▼
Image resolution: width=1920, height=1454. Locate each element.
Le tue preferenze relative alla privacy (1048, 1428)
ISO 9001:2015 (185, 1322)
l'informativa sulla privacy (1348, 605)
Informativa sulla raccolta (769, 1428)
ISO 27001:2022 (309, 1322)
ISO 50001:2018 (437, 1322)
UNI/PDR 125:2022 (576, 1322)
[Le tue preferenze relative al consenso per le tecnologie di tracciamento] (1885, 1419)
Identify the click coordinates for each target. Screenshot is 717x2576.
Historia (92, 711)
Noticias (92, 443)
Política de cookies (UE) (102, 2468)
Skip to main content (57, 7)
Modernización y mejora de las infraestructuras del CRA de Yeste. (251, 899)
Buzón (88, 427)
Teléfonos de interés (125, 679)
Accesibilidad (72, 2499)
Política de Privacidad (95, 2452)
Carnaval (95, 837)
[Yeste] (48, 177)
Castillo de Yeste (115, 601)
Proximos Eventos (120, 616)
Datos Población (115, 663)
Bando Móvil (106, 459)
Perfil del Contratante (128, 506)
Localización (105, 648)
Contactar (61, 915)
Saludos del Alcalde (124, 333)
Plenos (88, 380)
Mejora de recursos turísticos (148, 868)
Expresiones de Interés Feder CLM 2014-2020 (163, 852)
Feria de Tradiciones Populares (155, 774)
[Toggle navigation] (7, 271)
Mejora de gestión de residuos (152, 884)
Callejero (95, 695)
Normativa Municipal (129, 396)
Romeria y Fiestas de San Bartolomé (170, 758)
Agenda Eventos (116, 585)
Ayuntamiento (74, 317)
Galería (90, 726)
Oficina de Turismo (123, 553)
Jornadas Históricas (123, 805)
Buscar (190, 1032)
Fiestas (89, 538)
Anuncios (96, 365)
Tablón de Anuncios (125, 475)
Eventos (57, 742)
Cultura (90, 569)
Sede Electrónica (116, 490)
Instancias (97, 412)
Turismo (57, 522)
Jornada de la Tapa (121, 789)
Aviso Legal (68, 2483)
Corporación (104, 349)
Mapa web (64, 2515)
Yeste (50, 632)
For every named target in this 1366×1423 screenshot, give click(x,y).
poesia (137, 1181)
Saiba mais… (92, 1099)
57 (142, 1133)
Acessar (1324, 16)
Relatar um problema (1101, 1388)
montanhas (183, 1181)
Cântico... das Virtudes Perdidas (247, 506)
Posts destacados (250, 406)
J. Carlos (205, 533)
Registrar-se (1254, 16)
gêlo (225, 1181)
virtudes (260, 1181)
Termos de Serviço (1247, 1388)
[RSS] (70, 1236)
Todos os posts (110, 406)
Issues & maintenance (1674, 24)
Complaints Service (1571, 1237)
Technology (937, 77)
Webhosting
▲
Task item -
Find how many of the lines above have the word "relative" in them. State only that number.

Result -
2